Van Hollen has taken a line that he’s the progressive with the long record of results, and said that’s what Maryland progressives are looking for.
"They want results and Tea Party politics doesn’t get you results," Van Hollen said in an interview after he greeted voters at the Greenbelt, Maryland, Metro station Thursday. "There’s some things where we will fight to the finish -- a women’s right to choose and protecting people’s Social Security -- but obviously we should look for common ground where possible, because if you have people who are absolutely all or nothing, the people of Maryland get nothing."
Drawing a Line
Edwards said she finds Van Hollen’s remarks “offensive” when he implies she isn’t effective.
“All of us understand that in the legislative process it would be naive to think we can get everything perfectly,” she said after a voter rally at New Shiloh Baptist Church in Baltimore Thursday evening. “The question is, where are you willing to draw that line?”
She pointed to her own backing of the Affordable Care Act as a sign of her willingness to compromise, but said some things should never be on the table. “It’s one thing to negotiate and compromise, but we don’t negotiate on principle, and for me Social Security isn’t a program, it’s a value.”
She doesn’t deny that Van Hollen is the favorite of many party leaders, but says that’s not what the voters are looking for.
“What I’ve seen all across our state is that people are tired of a group of guys behind some doors picking and choosing our candidates,” she said. “People are tired of that kind of status quo, establishment politics.”

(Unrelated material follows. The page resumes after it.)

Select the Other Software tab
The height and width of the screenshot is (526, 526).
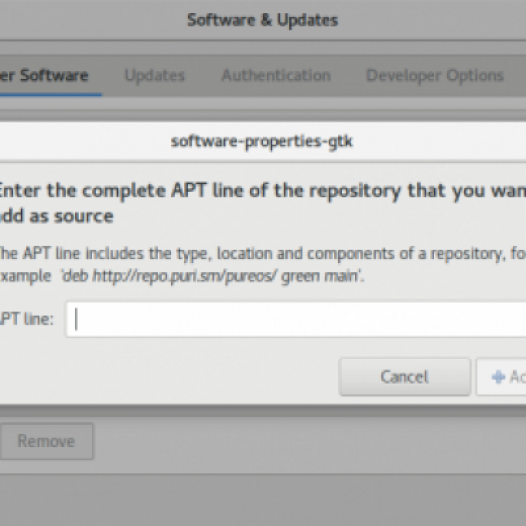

Sroka adds that there’s a difference between the liberal groups’ push for purity on issues like Social Security and the issues of the Tea Party.
“The difference is we’re trying to encourage Democrats to embrace policies and issues and fights that are good on both policy and politics,” he said.
Tea Party positions would force a lot of Republicans to commit political suicide, he said.
“In this case, what we are saying is we want a candidate to be the next senator who knows not just which side she’s on, but stands with us and is ready to fight,” Sroka said.
Van Hollen, who gave up a House career that had him rocketing up the leadership ladder, appears to be surging in the polls over recent weeks as he’s lined up a string of endorsements, including from The Washington Post and The Baltimore Sun.
But an Edwards victory, or near-victory, could help reshape the landscape when another third of the Senate is up for re-election in 2018.